Message edited by author 2014-09-02 21:11:10.
09/02/2014 09:21:16 PM · #9
I thank BOTH of you Roberts very much! You've nailed it... and explained it well enough for Non-Geek me to understand.

Thanks bunches!

09/02/2014 09:30:15 PM · #10
Yeahhh!!!! I am so glad you got it figured out!

I was just fighting with this the other day when I was trying to upload for prints myself LOL

Its a pain but thank God an easy fix
09/02/2014 09:31:49 PM · #11
I knew if I tried to explain it I would just confuse you more hahahahah I am very good at confusing poeple
09/02/2014 10:10:52 PM · #12
We'd make a great pair then... since I'm really good at being confused! :D

Thanks bunches, Julie!
09/03/2014 02:02:06 AM · #13
I went through this very thing earlier this year. It was driving me to drink. (It was, admittedly, a short drive).

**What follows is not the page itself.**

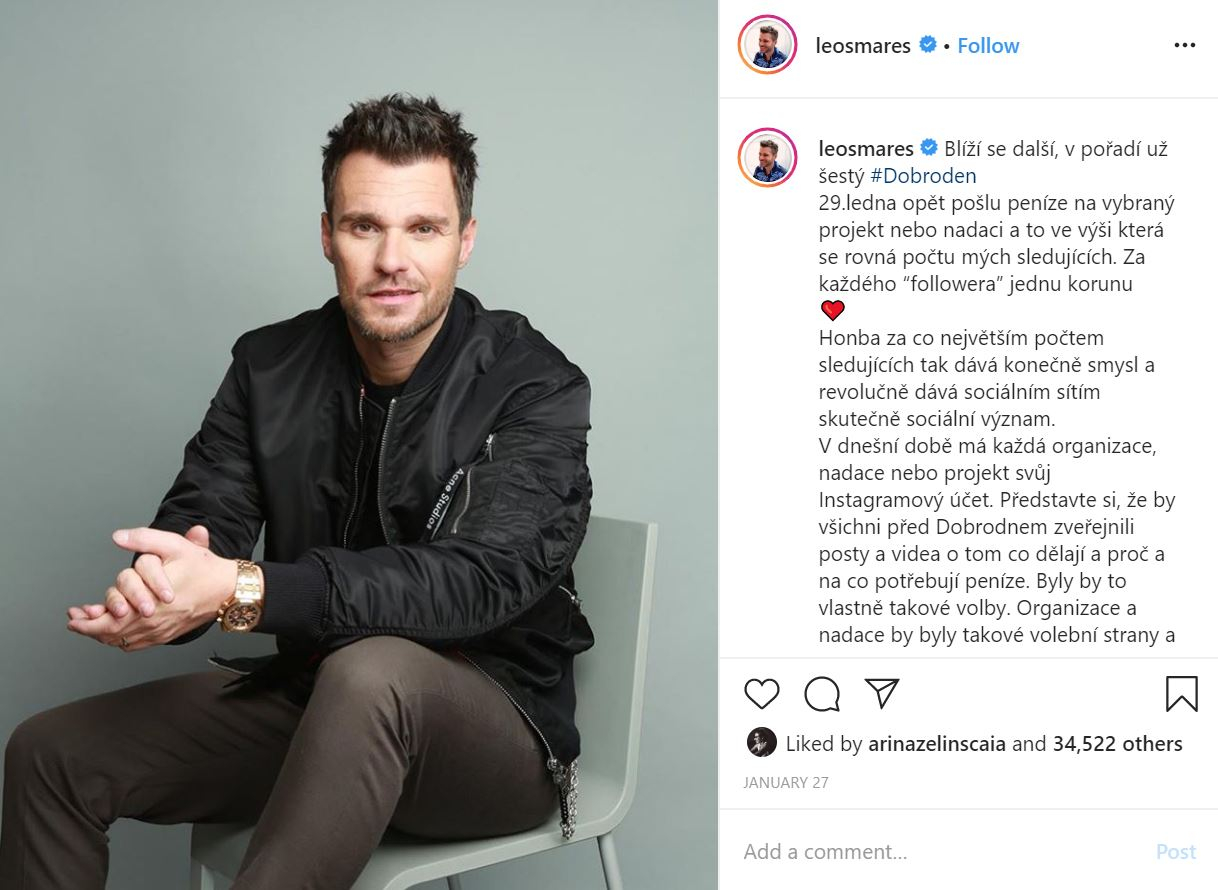
Task: Select the verified badge in the header
Action: pos(927,45)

I just wonder why the color spaces got altered in the first place. I don't recall changing any settings in that department in either LR or PS.
09/03/2014 08:32:27 AM · #14
Mine was altered when I upgraded my photoshop from CS2 to CS5..
I totally forgot about it ..
09/03/2014 09:23:57 AM · #15
Find this to be a regular problem with LR to PS workflow. Lightroom uses Prophoto color space. When I export to PS its keeps that space. Problem is if I forget to change my space to sRGB and do all my edits, and then only realize at the end, when I finally do convert to sRGB the colors are always nasty. Big difference, so usually need to start all over again.
09/08/2014 05:21:52 AM · #16
In Photoshop, the "Save for Web" dialog box has a checkbox for "Embed color profile." Be sure to check that box. All your careful work getting the colors and color space right can then ride along in the image file, available for color-aware browsers and software to use. If the box is not checked, your image gets saved without the color translation information, leaving it at the mercy of forces beyond your control.

I recently got a reminder of this when one of my brothers (the retired engineer) noticed one of my images sent by email was unexpectedly dark and unsaturated. We both use color-calibrated monitors, so he looked under the hood and found the image had arrived without an embedded color space. No idea how/when that crucial box got unchecked at my end, but I made sure to remedy that error right away.